Regalado. I don’t know. The greatest sin is that in the United States voting is not compulsory. Many young people do not vote. But if there is something we can say it is that this still isn’t having a political impact that is moving the positions of members of Congress or presidential candidates or local officials.

Penton. Why don’t you want to see a Cuban consulate in Miami?

Regalado. The only argument of those who support a consulate is that it is going to solve the problems Cubans here because they will be able to do their business without traveling and therefore at a cheaper cost.

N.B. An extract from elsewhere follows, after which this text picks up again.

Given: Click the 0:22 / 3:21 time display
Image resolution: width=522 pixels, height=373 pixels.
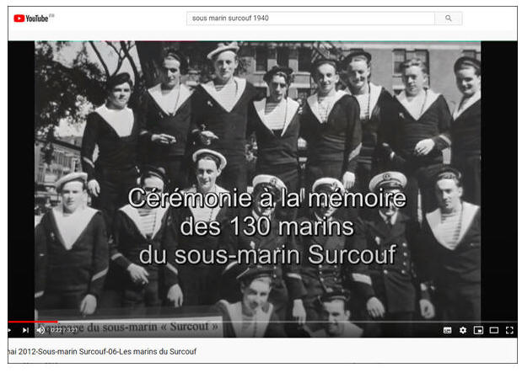Looking at the screenshot, I should click(64, 330).
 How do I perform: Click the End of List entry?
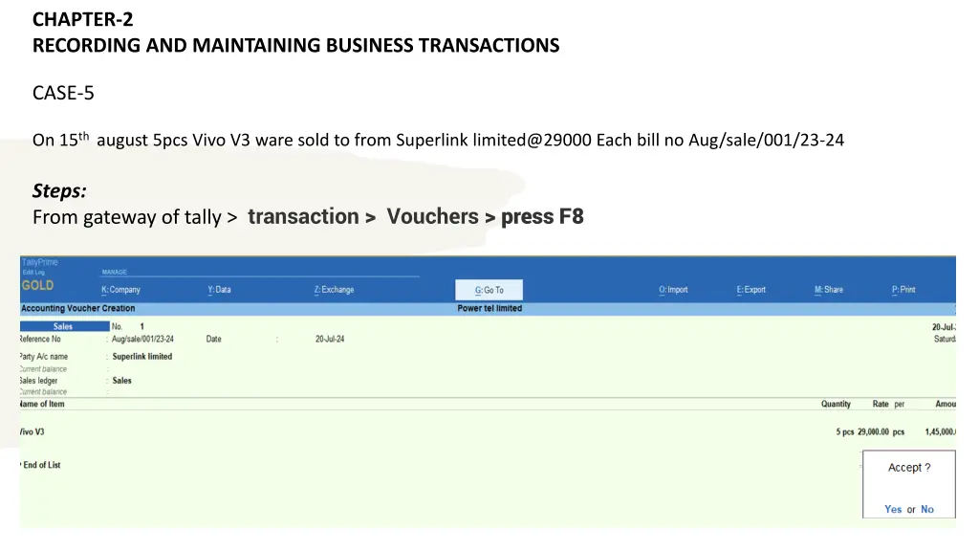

But there is a cost. Given that in America anyone can protest and stand at the entrance and say what they think without the police being able to arrest them, the police will have to guard the consulate at all times to protect the staff, those entering the consulate and those protesting. We have experienced having the Venezuelan consulate which was opened six months ago, with daily protests and a cost to the city of $600,000 in extra pay to the police to guard it.

Penton. What are the prospects for the relationship between Cuba and Miami over the next five years?

Regalado. There can only be a radical change if Fidel, Raul Castro, Ramiro Valdes and all those commanders die tomorrow. Then, with a new generation that assumes power and is more flexible, we can have a dialogue. There will be no changes in the relationship simply because Cuba has not changed. Maybe the change is that the Ladies in White will face beatings not every Sunday but every other Sunday.

Or that they will fine the produce vendors with their carts not 10,000 pesos but 500 pesos. I have not seen any change: the opposition leaders do not have access to the media, and those investing in Cuba cannot hire their own employees.

I don’t see them allowing freedom of movement, or holding a public meeting where a Cuban from Miami can talk about freedom and democracy. Nor do I agree with those who say a new generation of entrepreneurs is emerging in Cuba. Those who say that are newcomers to the Cuba issue. With a little historic memory we can go back to the Farmers’ Free Markets (MLC), where production in Cuban multiplied and thousands of peasants got rich, but it also began to corrupt the Committees for the Defense of the Revolution and the People’s Power and the regime eliminated it.

Once you have full freedom, free press, free elections in Cuba, I’m sure Miami is going to flood the island. Not that it is not doing so now, but then it will really be something.